§ **Action item**: Reproduce precisely the lines of the listing below, starting with the line that contains "This screenshot has" and stopping after the line that contains "The width and"; include nothing else.

§ **Information given**:
________________________

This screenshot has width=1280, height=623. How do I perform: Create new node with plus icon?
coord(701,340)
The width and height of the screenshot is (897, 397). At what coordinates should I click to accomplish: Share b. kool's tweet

________________________

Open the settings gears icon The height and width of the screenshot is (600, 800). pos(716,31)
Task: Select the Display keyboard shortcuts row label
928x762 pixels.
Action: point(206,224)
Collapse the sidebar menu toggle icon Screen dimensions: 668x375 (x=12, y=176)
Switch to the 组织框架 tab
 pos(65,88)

________________________

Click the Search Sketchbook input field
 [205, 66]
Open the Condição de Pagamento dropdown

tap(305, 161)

________________________

§ **Written answer**:
This screenshot has width=1280, height=623. How do I perform: Create new node with plus icon?
coord(701,340)
The width and height of the screenshot is (897, 397). At what coordinates should I click to accomplish: Share b. kool's tweet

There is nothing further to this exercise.